JOHNSON CITY, Tenn. (WJHL) — The numbers don’t lie, and in the case of new home construction in Johnson City, they tell a story of growth during the pandemic.
Single-family construction permits surged from 71 in the first nine months of 2019 to 124 through the same period last year and 149 through September of this year.
The total estimated value of those homes also more than doubled, rising from $16.9 million in 2019 to $23.4 million in 2020 to $35.3 million so far this year.
Johnson City Development Services Director Preston Mitchell gave city commissioners a synopsis of overall building permit data earlier this month. Mitchell told News Channel 11 Friday several things are contributing to the strong home construction growth.
He said financial markets are favorable to developers accessing capital, but that’s a nationwide advantage. Locally, Mitchell said factors people have talked about for years are really beginning to come into their own.
“It kind of falls back to the quality of life question,” Mitchell said. “I think that the God-given assets we have here, the climate that we have here, the low cost of living that we have here, the recreational assets that we have here are second to none.”
That’s been touted for years, though.
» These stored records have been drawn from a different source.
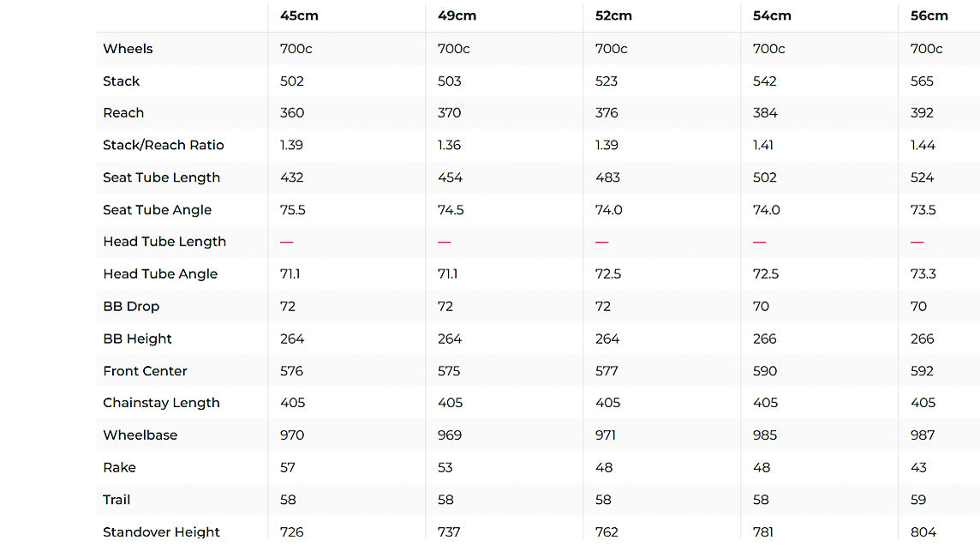Click the Seat Tube Length label
This screenshot has height=552, width=980.
161,177
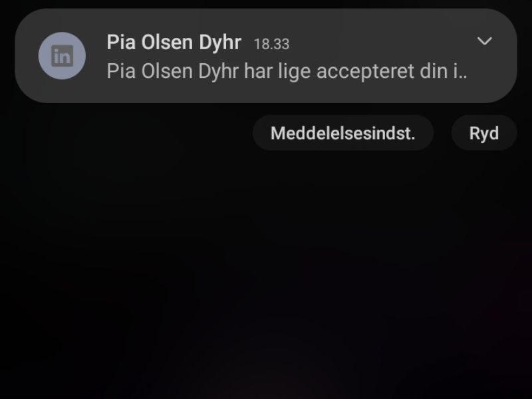
Task: Open Meddelelsesindst. notification settings
Action: point(343,132)
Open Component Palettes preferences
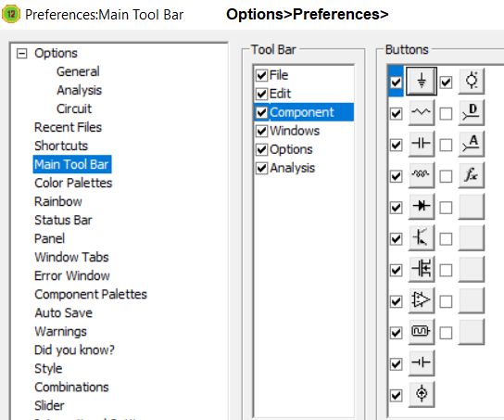This screenshot has width=504, height=420. click(91, 294)
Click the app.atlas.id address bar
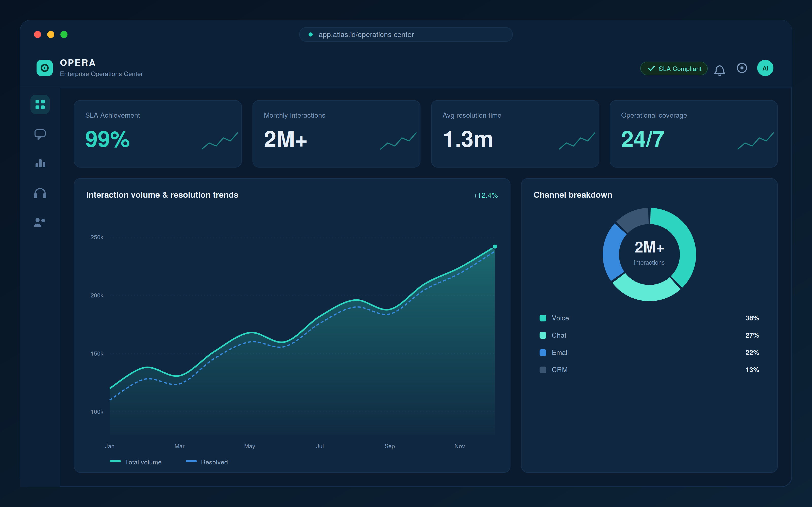The width and height of the screenshot is (812, 507). (x=406, y=35)
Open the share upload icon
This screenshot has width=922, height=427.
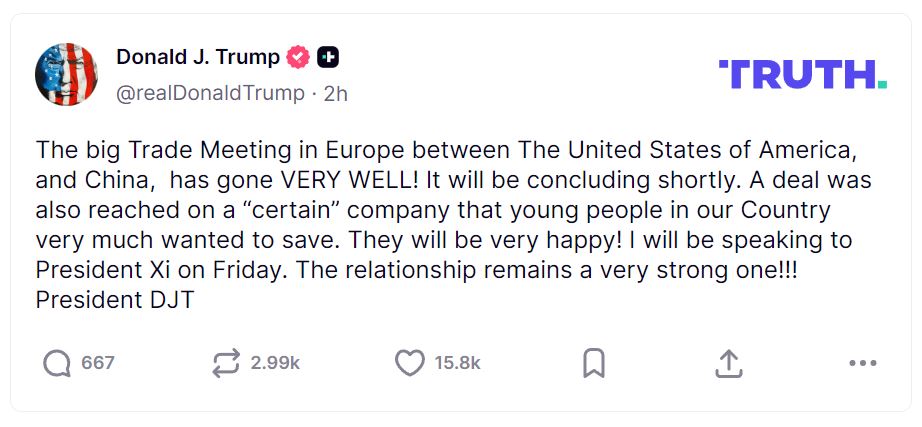pos(728,363)
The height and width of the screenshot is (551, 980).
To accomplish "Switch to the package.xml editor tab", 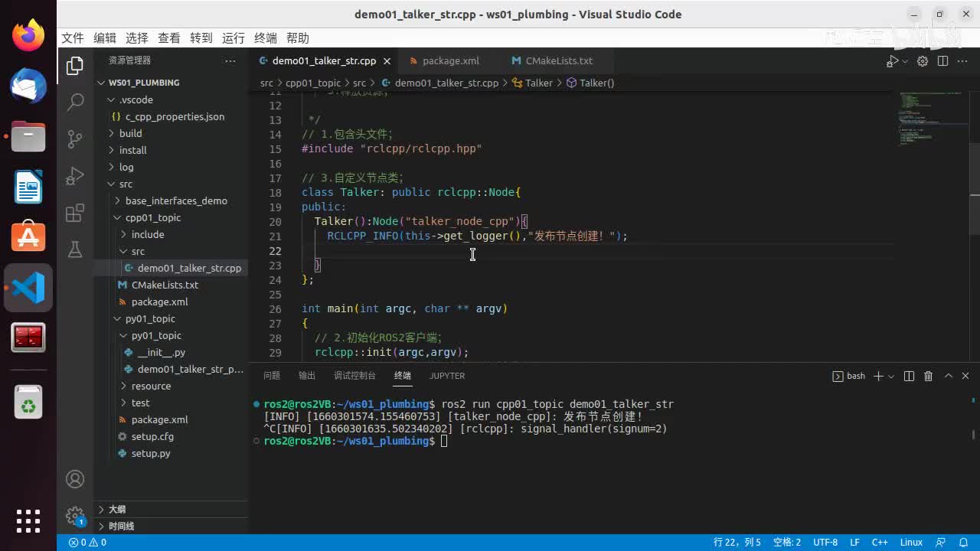I will click(x=450, y=61).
Mitchell said he thinks the COVID-19 pandemic created some societal forces that have made it easier for Johnson City and areas like it to capitalize.
“I think it’s interesting because the pandemic has, for lack of a better term released people from larger metro areas,” Mitchell said.
“Maybe they have thought about working remotely or … that’s just been a discussion in the back of their mind, and now they’re making the decision. ‘You know what we’re going to do this now — we’re going to leave the Charlotte metro area or we’re going to leave the Atlanta metro area or Nashville, and we’re going to go live in that area that we talked about doing for the last five, six years.'”
Mitchell said the influx isn’t just from larger metros around the Southeast.
“Folks are coming from the northeast and coming from California and from the Far West. So, I think that speaks to quality of life. I think that speaks to our environment, and it’s just a great place to be right now.”
Mitchell gets no argument from Pat Weber, a developer who owns Ingenuity LLC and has taken advantage of the boom himself. Weber cited the area’s quality of life, beauty and four seasons as well — but also pointed to what he said was a great economy in Tennessee.
“Three years ago if I told you that we’re going to have a pandemic, and then immediately after … in the middle of that we’re gonna have a housing boom, everybody would have told me I was crazy,” Weber said.
He said, “people are looking for places that are just a better, more spread out place to live and just to kind of change your environment because of all this.”
Weber doesn’t expect the trend to abate anytime soon.
“The pandemic is phasing out, but people still started this trend to come to East Tennessee and it’s like as long as they can sell their product in other places, they’re going to be coming here to enjoy this lifestyle,” Weber said.
What could slow the roll?
Weber said the only hitches in the giddyup right now are difficulty finding enough subcontractors and supply chain issues that make it difficult to keep sufficient materials on hand.
“We definitely need a lot more skilled subcontractors,” Weber said.
“You can just go ahead and pick whatever one you want,” he added. “We just need more of everybody to keep up with the demand because we’re not doing it.”
As a result of both issues, Weber said, he doesn’t market houses until they are nearly complete.
“We could get to the end and have something that just stops us and we can’t even finish, you know, or delays it for two weeks or two months or whatever.”
Weber also said the city needs to be “welcoming” to developers and to maintain an adequate supply of lots and land available for building.
Mitchell said the city’s development services arm, which has come under criticism for not being as “customer friendly” as it could be, has been working to change that image. If they’re not successful, that could impact growth even if all other factors are positive.
“The developers that we work with on a daily basis, whether they’re whether they be local or out of town developers, they are happy to go start projects elsewhere, if they’re going to get the customer service that they demand,” Mitchell said.
“And so government has to change how we’ve been doing business in the past and we have to be responsive to the fact that time is money for those folks.”
Mitchell said the “culture change” has been successful so far, including “empowering people to tap into their talents and assets that they bring every day.”
“Despite the successes we’re seeing, we have to be responsive to that customer service demand. And so that’s easy to mess up, but it’s also not rocket science, and it’s fairly easy to fix.”
As far as available property, Mitchell said the city’s blessed to have both ample “greenfield” land available — where water and sewer and other infrastructure has to be extended — and “infill” lots in the city’s core where infrastructure already exists.
Mitchell said he’s not surprised the area is experiencing economic and housing growth as well as in-migration from all over the country. He worked in North Carolina for 15 years and saw rapid growth there.
“That is kind of cresting over the mountains now on this western side,” he said. “I think that tidal wave is — we have yet to see the peak.”
Even if the financial markets change and access to capital gets more expensive through interest rate rises, Mitchell is confident.
“I think despite what happens with the financial markets, people themselves will continue to move to this area because of our quality of life, because of our God-given geographical assets. And so I look forward to being a part of that.”
“I think the boom in Johnson City will keep going,” he said. “The teens were great, but I think the ’20s will be even better.”